EXERCISE MATERIAL:
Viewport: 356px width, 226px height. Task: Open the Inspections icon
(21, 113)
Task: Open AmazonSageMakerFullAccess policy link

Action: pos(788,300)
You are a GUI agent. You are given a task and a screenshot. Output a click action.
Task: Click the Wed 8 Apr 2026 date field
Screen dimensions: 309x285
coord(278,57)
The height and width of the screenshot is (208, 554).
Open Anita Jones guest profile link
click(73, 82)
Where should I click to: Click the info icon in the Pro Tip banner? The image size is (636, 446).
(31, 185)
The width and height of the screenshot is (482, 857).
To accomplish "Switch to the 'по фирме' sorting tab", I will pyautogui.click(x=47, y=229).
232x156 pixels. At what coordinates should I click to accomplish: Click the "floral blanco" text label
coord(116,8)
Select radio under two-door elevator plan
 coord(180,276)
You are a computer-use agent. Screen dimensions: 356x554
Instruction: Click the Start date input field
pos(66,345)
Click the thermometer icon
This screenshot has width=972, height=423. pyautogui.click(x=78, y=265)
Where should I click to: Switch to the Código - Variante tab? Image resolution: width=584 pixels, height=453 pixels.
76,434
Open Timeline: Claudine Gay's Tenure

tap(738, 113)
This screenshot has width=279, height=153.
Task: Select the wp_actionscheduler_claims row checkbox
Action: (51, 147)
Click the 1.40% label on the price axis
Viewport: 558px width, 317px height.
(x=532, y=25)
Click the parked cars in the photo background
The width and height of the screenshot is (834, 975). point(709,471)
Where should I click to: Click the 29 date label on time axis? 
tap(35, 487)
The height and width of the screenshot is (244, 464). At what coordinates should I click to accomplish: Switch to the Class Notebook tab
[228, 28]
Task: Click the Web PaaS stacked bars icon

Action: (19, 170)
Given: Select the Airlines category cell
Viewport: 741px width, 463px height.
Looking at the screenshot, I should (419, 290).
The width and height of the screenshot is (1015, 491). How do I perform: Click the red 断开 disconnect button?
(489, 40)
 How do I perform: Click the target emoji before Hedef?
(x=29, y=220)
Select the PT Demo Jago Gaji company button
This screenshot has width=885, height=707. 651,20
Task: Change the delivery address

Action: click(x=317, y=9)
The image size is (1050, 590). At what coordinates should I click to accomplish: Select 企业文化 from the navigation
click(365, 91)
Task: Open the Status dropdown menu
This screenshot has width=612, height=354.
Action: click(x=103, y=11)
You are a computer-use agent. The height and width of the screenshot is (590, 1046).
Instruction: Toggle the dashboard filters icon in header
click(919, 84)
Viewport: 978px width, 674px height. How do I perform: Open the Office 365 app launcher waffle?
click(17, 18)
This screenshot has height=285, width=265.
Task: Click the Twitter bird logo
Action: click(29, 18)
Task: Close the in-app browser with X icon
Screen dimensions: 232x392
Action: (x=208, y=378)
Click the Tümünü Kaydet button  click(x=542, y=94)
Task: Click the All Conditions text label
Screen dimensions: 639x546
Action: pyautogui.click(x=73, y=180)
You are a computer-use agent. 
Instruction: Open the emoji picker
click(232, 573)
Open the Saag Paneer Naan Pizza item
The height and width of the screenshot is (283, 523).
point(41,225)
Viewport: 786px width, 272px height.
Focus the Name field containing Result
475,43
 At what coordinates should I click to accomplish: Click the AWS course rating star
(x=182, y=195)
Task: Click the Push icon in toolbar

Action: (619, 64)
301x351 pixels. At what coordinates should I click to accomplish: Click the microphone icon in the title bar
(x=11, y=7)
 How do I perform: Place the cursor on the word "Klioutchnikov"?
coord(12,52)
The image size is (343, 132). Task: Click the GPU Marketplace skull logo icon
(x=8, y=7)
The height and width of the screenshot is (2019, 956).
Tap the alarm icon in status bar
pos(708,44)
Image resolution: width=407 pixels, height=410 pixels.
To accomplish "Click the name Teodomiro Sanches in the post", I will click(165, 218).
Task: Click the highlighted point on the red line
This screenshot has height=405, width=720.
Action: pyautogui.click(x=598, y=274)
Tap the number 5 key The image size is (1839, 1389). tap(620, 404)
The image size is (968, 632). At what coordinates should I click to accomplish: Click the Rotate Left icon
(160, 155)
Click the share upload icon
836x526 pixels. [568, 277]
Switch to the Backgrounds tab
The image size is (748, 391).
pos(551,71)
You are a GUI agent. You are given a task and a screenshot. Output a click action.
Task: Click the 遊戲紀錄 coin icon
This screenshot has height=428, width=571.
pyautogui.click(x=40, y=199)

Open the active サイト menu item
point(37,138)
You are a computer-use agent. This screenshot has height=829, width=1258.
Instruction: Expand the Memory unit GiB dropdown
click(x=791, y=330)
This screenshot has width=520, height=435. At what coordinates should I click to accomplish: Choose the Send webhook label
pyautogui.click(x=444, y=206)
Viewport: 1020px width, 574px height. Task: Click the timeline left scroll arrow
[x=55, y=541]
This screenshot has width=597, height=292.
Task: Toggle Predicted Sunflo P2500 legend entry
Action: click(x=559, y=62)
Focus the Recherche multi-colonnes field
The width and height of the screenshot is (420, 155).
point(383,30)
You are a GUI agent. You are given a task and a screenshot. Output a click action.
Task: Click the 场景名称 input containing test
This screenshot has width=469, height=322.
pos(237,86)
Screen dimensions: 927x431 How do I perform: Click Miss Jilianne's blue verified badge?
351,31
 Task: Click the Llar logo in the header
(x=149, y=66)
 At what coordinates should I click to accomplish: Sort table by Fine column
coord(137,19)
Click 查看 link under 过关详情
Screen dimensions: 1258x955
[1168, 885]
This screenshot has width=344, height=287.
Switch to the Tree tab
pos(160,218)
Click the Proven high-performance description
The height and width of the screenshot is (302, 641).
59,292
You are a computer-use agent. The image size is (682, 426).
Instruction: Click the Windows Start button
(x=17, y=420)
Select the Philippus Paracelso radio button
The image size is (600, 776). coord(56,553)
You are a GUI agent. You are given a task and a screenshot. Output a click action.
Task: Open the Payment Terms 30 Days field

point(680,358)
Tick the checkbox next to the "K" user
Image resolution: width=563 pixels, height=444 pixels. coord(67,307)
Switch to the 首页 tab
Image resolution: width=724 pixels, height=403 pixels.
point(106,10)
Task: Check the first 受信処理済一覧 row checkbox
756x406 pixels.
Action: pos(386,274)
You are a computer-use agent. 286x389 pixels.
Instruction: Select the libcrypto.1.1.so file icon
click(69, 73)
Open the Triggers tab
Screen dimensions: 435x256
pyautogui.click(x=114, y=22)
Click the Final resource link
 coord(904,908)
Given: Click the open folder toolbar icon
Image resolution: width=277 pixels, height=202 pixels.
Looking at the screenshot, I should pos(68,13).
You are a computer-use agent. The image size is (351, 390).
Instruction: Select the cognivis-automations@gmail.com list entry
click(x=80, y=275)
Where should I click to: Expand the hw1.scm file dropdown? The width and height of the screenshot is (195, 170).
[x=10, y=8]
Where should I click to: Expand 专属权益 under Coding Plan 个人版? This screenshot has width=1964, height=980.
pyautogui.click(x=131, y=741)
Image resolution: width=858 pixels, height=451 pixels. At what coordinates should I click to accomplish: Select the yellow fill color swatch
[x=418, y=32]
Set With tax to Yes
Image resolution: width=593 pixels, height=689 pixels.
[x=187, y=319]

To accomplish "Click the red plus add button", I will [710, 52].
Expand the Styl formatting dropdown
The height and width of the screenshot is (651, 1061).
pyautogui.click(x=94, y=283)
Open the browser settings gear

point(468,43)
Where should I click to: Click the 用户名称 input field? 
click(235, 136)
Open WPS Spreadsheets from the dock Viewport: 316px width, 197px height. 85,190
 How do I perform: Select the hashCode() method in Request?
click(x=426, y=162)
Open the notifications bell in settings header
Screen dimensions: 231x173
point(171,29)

ASSIGNED TASK:
Copy all the data. Match it exactly.

ANSWER BOX:
Viewport: 356px width, 226px height. Task: Open the Inspections icon
(21, 113)
Task: Open AmazonSageMakerFullAccess policy link

Action: pos(788,300)
You are a GUI agent. You are given a task and a screenshot. Output a click action.
Task: Click the Wed 8 Apr 2026 date field
Screen dimensions: 309x285
coord(278,57)
The height and width of the screenshot is (208, 554).
Open Anita Jones guest profile link
click(73, 82)
Where should I click to: Click the info icon in the Pro Tip banner? The image size is (636, 446).
(31, 185)
The width and height of the screenshot is (482, 857).
To accomplish "Switch to the 'по фирме' sorting tab", I will pyautogui.click(x=47, y=229).
232x156 pixels. At what coordinates should I click to accomplish: Click the "floral blanco" text label
coord(116,8)
Select radio under two-door elevator plan
 coord(180,276)
You are a computer-use agent. Screen dimensions: 356x554
Instruction: Click the Start date input field
pos(66,345)
Click the thermometer icon
This screenshot has width=972, height=423. pyautogui.click(x=78, y=265)
Where should I click to: Switch to the Código - Variante tab? Image resolution: width=584 pixels, height=453 pixels.
76,434
Open Timeline: Claudine Gay's Tenure

tap(738, 113)
This screenshot has width=279, height=153.
Task: Select the wp_actionscheduler_claims row checkbox
Action: (51, 147)
Click the 1.40% label on the price axis
Viewport: 558px width, 317px height.
(x=532, y=25)
Click the parked cars in the photo background
The width and height of the screenshot is (834, 975). point(709,471)
Where should I click to: Click the 29 date label on time axis? 
tap(35, 487)
The height and width of the screenshot is (244, 464). At what coordinates should I click to accomplish: Switch to the Class Notebook tab
[228, 28]
Task: Click the Web PaaS stacked bars icon

Action: (19, 170)
Given: Select the Airlines category cell
Viewport: 741px width, 463px height.
Looking at the screenshot, I should (419, 290).
The width and height of the screenshot is (1015, 491). How do I perform: Click the red 断开 disconnect button?
(489, 40)
 How do I perform: Click the target emoji before Hedef?
(x=29, y=220)
Select the PT Demo Jago Gaji company button
This screenshot has width=885, height=707. 651,20
Task: Change the delivery address

Action: click(x=317, y=9)
The image size is (1050, 590). At what coordinates should I click to accomplish: Select 企业文化 from the navigation
click(365, 91)
Task: Open the Status dropdown menu
This screenshot has width=612, height=354.
Action: click(x=103, y=11)
You are a computer-use agent. The height and width of the screenshot is (590, 1046).
Instruction: Toggle the dashboard filters icon in header
click(919, 84)
Viewport: 978px width, 674px height. How do I perform: Open the Office 365 app launcher waffle?
click(17, 18)
This screenshot has height=285, width=265.
Task: Click the Twitter bird logo
Action: click(29, 18)
Task: Close the in-app browser with X icon
Screen dimensions: 232x392
Action: (x=208, y=378)
Click the Tümünü Kaydet button  click(x=542, y=94)
Task: Click the All Conditions text label
Screen dimensions: 639x546
Action: pyautogui.click(x=73, y=180)
You are a computer-use agent. 
Instruction: Open the emoji picker
click(232, 573)
Open the Saag Paneer Naan Pizza item
The height and width of the screenshot is (283, 523).
point(41,225)
Viewport: 786px width, 272px height.
Focus the Name field containing Result
475,43
 At what coordinates should I click to accomplish: Click the AWS course rating star
(x=182, y=195)
Task: Click the Push icon in toolbar

Action: (619, 64)
301x351 pixels. At what coordinates should I click to accomplish: Click the microphone icon in the title bar
(x=11, y=7)
 How do I perform: Place the cursor on the word "Klioutchnikov"?
coord(12,52)
The image size is (343, 132). Task: Click the GPU Marketplace skull logo icon
(x=8, y=7)
The height and width of the screenshot is (2019, 956).
Tap the alarm icon in status bar
pos(708,44)
Image resolution: width=407 pixels, height=410 pixels.
To accomplish "Click the name Teodomiro Sanches in the post", I will click(165, 218).
Task: Click the highlighted point on the red line
This screenshot has height=405, width=720.
Action: pyautogui.click(x=598, y=274)
Tap the number 5 key The image size is (1839, 1389). tap(620, 404)
The image size is (968, 632). At what coordinates should I click to accomplish: Click the Rotate Left icon
(160, 155)
Click the share upload icon
836x526 pixels. [568, 277]
Switch to the Backgrounds tab
The image size is (748, 391).
pos(551,71)
You are a GUI agent. You are given a task and a screenshot. Output a click action.
Task: Click the 遊戲紀錄 coin icon
This screenshot has height=428, width=571.
pyautogui.click(x=40, y=199)

Open the active サイト menu item
point(37,138)
You are a computer-use agent. This screenshot has height=829, width=1258.
Instruction: Expand the Memory unit GiB dropdown
click(x=791, y=330)
This screenshot has width=520, height=435. At what coordinates should I click to accomplish: Choose the Send webhook label
pyautogui.click(x=444, y=206)
Viewport: 1020px width, 574px height. Task: Click the timeline left scroll arrow
[x=55, y=541]
This screenshot has width=597, height=292.
Task: Toggle Predicted Sunflo P2500 legend entry
Action: click(x=559, y=62)
Focus the Recherche multi-colonnes field
The width and height of the screenshot is (420, 155).
point(383,30)
You are a GUI agent. You are given a task and a screenshot. Output a click action.
Task: Click the 场景名称 input containing test
This screenshot has width=469, height=322.
pos(237,86)
Screen dimensions: 927x431 How do I perform: Click Miss Jilianne's blue verified badge?
351,31
 Task: Click the Llar logo in the header
(x=149, y=66)
 At what coordinates should I click to accomplish: Sort table by Fine column
coord(137,19)
Click 查看 link under 过关详情
Screen dimensions: 1258x955
[1168, 885]
This screenshot has width=344, height=287.
Switch to the Tree tab
pos(160,218)
Click the Proven high-performance description
The height and width of the screenshot is (302, 641).
59,292
You are a computer-use agent. The image size is (682, 426).
Instruction: Click the Windows Start button
(x=17, y=420)
Select the Philippus Paracelso radio button
The image size is (600, 776). coord(56,553)
You are a GUI agent. You are given a task and a screenshot. Output a click action.
Task: Open the Payment Terms 30 Days field

point(680,358)
Tick the checkbox next to the "K" user
Image resolution: width=563 pixels, height=444 pixels. coord(67,307)
Switch to the 首页 tab
Image resolution: width=724 pixels, height=403 pixels.
point(106,10)
Task: Check the first 受信処理済一覧 row checkbox
756x406 pixels.
Action: pos(386,274)
You are a computer-use agent. 286x389 pixels.
Instruction: Select the libcrypto.1.1.so file icon
click(69, 73)
Open the Triggers tab
Screen dimensions: 435x256
pyautogui.click(x=114, y=22)
Click the Final resource link
 coord(904,908)
Given: Click the open folder toolbar icon
Image resolution: width=277 pixels, height=202 pixels.
Looking at the screenshot, I should pos(68,13).
You are a computer-use agent. The image size is (351, 390).
Instruction: Select the cognivis-automations@gmail.com list entry
click(x=80, y=275)
Where should I click to: Expand the hw1.scm file dropdown? The width and height of the screenshot is (195, 170).
[x=10, y=8]
Where should I click to: Expand 专属权益 under Coding Plan 个人版? This screenshot has width=1964, height=980.
pyautogui.click(x=131, y=741)
Image resolution: width=858 pixels, height=451 pixels. At what coordinates should I click to accomplish: Select the yellow fill color swatch
[x=418, y=32]
Set With tax to Yes
Image resolution: width=593 pixels, height=689 pixels.
[x=187, y=319]

To accomplish "Click the red plus add button", I will [710, 52].
Expand the Styl formatting dropdown
The height and width of the screenshot is (651, 1061).
pyautogui.click(x=94, y=283)
Open the browser settings gear

point(468,43)
Where should I click to: Click the 用户名称 input field? 
click(235, 136)
Open WPS Spreadsheets from the dock Viewport: 316px width, 197px height. 85,190
 How do I perform: Select the hashCode() method in Request?
click(x=426, y=162)
Open the notifications bell in settings header
Screen dimensions: 231x173
point(171,29)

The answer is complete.